-- Exercise --
Reproduce the passage of the forum post on the M6's missing dipstick that runs between "AND, btw, if" and "excess oil out!", inclusive.

-- Source text --
# Watch your oil - no dipstick!



## altieb (Mar 30, 2008)

Dunno if this is true on all the new M cars, but the M6 has no dipstick, and the electronic oil measurement system is not very quick to register (can take over a half an hour to indicate a change in oil level)... There is a quick measurement it will do, but it takes 5 minutes or so, and isn't supposed to be very accurate.

So.... the most important thing you need to do for your car, maintain the oil at the optimal level, has been made ambiguous and tricky. And for what purpose?

AND, btw, if you happen to overfill the thing, which I just did, as a result of the gauge not indicating any change with a series of additions of oil I made, until it suddenly woke up and reported that there was at least 1/2 litre too much oil in the car, there is no easy way to get the excess oil out!

There's no dipstick access, through which it could be removed, and the car is too low to the ground to get to the drain plug. OTOH, one really can't tell if its 1/2 litre overfilled or more than that, so one's not inclined to drive it to the dealer... What? Have it towed to the dealer to have a litre of oil removed? You've got to be kidding!

In the final analysis, its really a bitch, none of which would have been an issue if the car simply had a dipstick, a site glass, or any other mechanical means of knowing how much oil there was in the car! 

Guess how I'm spending my Sunday! Rant over.

Love this car btw... but really, no dipstick?

-A


----------

-- Raw records --

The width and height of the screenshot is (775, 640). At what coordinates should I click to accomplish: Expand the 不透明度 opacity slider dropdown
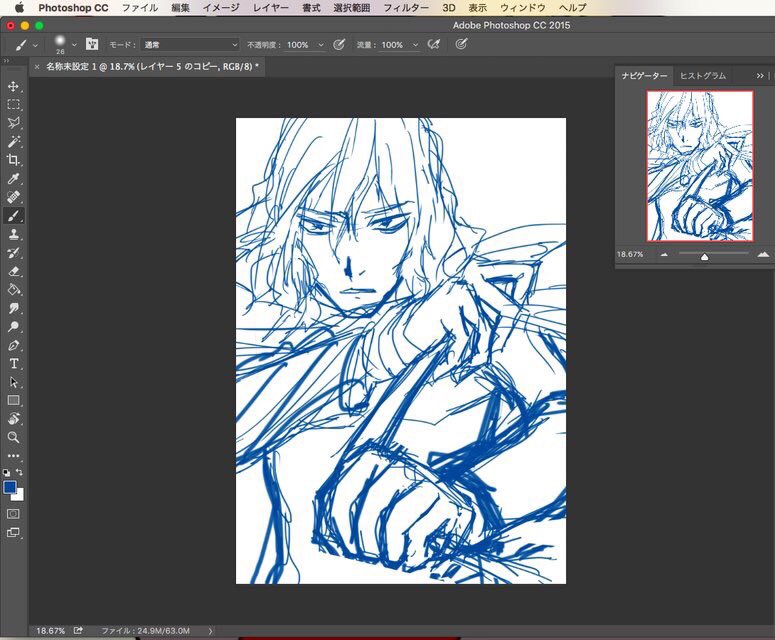[321, 45]
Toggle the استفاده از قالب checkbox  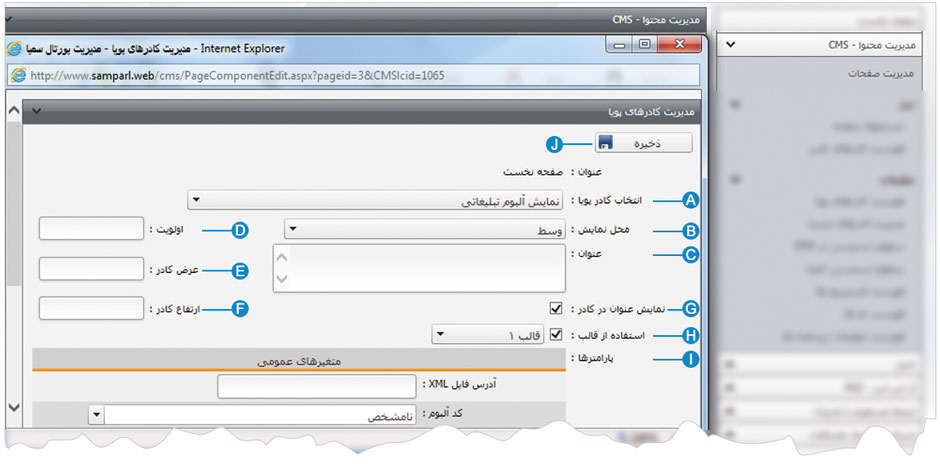(x=555, y=335)
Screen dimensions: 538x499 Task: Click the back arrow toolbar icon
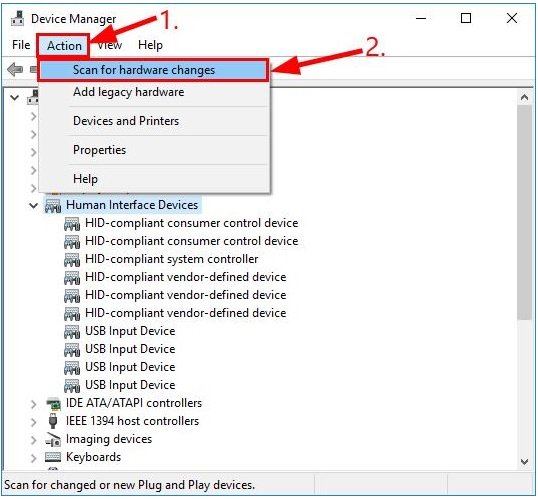tap(15, 69)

-- Completed task --
AND, btw, if you happen to overfill the thing, which I just did, as a result of the gauge not indicating any change with a series of additions of oil I made, until it suddenly woke up and reported that there was at least 1/2 litre too much oil in the car, there is no easy way to get the excess oil out!